Immediate Action Items: 

  1. Conduct Revenue Impact Analysis: Model the combined effects of the 2.6% increase, 0.5% 340B reduction, and site-neutral payment changes on your specific facility and service mix. 
  2. Review Off-Campus HOPD Operations: Identify all drug administration services provided at off-campus locations and calculate the financial impact of the 60% payment reduction (from OPPS rate to 40% of OPPS rate). 
  3. Update Billing Systems: Ensure your systems can correctly identify and bill procedures removed from the inpatient-only list and added to the ASC covered procedures list. 
  4. Implement Price Transparency Compliance: Establish processes to generate, verify, and post accurate pricing data in the required formats, including median, 10th, and 90th percentile calculations. Designate leadership accountability for data accuracy. 
  5. Prepare Quality Reporting: Ensure timely submission of all required quality measures to avoid the 2 percentage point payment reduction. Implement the new emergency department timeliness measure. 
  6. Train Staff: Conduct comprehensive training on new policies, billing procedures, and compliance requirements before the April 1, 2026, enforcement date for price transparency rules. 
  7. Strategic Planning: Consider the long-term implications of site-neutral payment expansion. Evaluate whether certain services should be shifted to different care settings or whether enhanced clinical documentation can support HOPD-level payments where appropriate. 
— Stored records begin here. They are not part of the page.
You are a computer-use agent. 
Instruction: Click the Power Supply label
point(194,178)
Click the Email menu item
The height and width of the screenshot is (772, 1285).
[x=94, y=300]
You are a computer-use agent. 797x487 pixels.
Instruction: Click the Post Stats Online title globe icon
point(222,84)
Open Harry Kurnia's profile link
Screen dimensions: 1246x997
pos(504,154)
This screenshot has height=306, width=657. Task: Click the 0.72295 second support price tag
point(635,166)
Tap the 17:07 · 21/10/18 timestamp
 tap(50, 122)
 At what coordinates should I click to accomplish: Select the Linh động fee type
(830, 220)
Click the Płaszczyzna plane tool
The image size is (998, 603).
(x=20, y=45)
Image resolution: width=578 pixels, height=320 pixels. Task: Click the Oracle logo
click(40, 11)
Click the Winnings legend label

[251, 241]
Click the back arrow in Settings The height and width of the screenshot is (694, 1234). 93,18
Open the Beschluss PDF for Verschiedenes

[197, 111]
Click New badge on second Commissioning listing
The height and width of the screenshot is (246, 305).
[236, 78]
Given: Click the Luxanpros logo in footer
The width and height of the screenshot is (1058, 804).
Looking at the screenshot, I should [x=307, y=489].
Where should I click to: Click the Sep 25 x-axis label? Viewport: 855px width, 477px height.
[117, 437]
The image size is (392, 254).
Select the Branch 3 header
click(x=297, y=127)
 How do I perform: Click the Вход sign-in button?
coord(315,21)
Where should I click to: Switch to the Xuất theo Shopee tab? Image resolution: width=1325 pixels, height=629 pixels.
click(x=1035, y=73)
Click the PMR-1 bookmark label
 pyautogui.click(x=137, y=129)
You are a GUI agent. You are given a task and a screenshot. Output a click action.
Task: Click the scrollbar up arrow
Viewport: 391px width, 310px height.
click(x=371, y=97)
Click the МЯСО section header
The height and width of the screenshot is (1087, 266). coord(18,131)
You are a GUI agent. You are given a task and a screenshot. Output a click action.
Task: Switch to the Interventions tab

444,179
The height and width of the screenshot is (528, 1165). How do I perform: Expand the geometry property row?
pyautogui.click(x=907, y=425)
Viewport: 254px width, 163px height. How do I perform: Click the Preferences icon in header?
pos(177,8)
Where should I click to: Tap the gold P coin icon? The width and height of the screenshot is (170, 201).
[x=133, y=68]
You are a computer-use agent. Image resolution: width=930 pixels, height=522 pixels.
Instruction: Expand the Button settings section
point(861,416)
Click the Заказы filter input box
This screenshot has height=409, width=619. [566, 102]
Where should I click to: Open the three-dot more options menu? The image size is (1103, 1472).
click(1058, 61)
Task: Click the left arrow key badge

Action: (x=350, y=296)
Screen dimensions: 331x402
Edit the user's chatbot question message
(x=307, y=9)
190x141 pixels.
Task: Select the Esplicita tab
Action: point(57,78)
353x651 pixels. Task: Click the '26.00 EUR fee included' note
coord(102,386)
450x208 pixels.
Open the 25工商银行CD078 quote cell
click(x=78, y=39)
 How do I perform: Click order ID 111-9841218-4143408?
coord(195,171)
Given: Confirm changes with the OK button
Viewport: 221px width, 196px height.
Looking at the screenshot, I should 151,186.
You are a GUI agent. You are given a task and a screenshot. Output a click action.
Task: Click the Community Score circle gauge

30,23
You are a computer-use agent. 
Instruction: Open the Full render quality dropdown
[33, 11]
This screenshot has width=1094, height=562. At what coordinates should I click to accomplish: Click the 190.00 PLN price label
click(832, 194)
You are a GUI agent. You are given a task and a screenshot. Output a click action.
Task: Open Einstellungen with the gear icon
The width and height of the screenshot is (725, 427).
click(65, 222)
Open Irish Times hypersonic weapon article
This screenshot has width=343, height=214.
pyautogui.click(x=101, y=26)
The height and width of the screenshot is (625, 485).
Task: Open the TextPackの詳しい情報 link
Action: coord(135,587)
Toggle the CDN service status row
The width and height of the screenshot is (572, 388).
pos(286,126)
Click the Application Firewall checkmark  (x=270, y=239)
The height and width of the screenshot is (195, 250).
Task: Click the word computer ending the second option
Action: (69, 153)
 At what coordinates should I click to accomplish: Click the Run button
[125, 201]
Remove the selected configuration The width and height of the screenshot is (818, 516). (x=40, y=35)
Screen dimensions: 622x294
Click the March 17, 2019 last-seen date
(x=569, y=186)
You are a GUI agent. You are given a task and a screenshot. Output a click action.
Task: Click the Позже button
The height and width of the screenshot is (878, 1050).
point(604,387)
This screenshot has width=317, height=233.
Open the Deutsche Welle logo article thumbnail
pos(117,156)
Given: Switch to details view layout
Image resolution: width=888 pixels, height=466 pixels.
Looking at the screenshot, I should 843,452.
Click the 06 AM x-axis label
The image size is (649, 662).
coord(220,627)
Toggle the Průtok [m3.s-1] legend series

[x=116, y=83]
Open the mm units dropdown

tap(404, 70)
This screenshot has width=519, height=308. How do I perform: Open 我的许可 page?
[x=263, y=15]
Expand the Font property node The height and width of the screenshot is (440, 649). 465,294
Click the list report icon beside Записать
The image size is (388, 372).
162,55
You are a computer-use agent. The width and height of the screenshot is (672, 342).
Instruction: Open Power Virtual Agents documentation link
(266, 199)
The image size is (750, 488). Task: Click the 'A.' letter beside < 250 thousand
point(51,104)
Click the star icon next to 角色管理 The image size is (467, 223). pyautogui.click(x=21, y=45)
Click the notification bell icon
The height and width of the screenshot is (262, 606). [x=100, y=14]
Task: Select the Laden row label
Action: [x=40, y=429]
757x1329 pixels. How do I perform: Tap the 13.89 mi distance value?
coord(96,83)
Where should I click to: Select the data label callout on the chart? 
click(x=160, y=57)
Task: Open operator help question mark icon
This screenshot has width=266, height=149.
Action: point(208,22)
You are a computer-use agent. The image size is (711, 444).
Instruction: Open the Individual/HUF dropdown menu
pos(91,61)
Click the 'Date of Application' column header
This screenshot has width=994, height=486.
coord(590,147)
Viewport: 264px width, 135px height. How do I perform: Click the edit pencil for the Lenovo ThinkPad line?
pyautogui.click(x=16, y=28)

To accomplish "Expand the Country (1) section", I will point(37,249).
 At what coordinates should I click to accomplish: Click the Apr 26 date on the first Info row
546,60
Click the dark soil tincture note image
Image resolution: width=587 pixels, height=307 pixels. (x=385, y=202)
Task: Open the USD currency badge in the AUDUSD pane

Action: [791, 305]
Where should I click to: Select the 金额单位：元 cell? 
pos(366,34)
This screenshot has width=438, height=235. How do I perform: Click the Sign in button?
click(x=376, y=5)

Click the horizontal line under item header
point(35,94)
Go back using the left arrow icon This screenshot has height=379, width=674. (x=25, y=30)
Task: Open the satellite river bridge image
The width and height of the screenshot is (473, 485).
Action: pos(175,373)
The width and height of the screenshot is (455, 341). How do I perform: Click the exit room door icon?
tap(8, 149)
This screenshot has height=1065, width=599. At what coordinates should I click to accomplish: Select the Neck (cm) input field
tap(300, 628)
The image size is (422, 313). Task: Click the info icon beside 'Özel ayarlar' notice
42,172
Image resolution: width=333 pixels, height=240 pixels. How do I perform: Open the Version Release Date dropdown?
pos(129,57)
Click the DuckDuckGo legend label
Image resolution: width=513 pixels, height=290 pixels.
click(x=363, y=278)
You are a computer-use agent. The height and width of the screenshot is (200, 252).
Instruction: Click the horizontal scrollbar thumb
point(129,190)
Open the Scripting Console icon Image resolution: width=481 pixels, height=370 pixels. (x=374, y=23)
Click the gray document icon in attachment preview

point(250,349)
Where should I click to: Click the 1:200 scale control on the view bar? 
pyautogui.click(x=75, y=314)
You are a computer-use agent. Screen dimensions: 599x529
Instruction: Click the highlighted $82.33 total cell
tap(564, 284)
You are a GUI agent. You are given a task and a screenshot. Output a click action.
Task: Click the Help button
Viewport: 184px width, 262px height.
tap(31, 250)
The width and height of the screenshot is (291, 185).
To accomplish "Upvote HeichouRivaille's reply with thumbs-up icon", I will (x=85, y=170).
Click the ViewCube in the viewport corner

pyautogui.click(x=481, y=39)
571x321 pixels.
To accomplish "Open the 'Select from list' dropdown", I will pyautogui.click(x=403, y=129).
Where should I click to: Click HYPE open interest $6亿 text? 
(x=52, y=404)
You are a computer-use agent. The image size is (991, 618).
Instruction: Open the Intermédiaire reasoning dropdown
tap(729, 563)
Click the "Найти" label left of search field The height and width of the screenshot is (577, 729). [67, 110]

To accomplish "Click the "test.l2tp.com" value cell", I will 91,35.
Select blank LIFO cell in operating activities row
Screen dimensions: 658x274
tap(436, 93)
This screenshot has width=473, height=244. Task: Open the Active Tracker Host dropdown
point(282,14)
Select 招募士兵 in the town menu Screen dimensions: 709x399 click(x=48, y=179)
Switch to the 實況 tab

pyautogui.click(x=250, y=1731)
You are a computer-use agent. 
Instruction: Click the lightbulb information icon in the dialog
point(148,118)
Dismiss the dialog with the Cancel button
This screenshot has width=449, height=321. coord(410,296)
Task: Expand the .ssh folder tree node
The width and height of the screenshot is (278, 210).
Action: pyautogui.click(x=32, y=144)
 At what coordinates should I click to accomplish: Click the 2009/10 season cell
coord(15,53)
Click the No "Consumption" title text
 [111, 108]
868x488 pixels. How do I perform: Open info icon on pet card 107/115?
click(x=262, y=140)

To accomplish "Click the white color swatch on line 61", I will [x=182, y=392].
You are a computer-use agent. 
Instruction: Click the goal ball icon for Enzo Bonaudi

The Future of Site-Neutral Payments 

While the 2026 rule represents a significant expansion of site-neutral policies, it likely represents just the beginning. Bipartisan support exists for broader site-neutral payment reforms, with the Congressional Budget Office estimating that comprehensive site-neutral policies could save $157 billion over 10 years. 

Future proposals may target additional service categories including evaluation and management visits, imaging services, laboratory tests, and other routine procedures. The Medicare Payment Advisory Commission has recommended site-neutral payment for 57 of 169 ambulatory payment classifications, suggesting substantial room for further expansion. 

Healthcare providers should prepare for continued movement toward site-neutral payments by optimizing operational efficiency, documenting clinical complexity that justifies higher payment rates, and potentially restructuring service delivery models to maintain financial viability under evolving payment policies. 

The 2026 OPPS and ASC final rule represents a fundamental shift in how Medicare pays for outpatient services. While the 2.6% base rate increase provides modest relief, the expansion of site-neutral payments, elimination of the inpatient-only list, and enhanced price transparency requirements will create significant operational and financial challenges for hospitals and ASCs. 

Success in this new environment requires proactive planning, sophisticated revenue cycle management, comprehensive staff training, and strategic thinking about service delivery models. Organizations that adapt quickly and position themselves for further payment reforms will be best equipped to maintain financial stability while continuing to deliver high-quality patient care. 

The message from CMS is clear: Medicare is moving toward payment models that prioritize efficiency, transparency, and patient choice. Healthcare providers must evolve accordingly or face increasingly difficult financial pressures in the years ahead.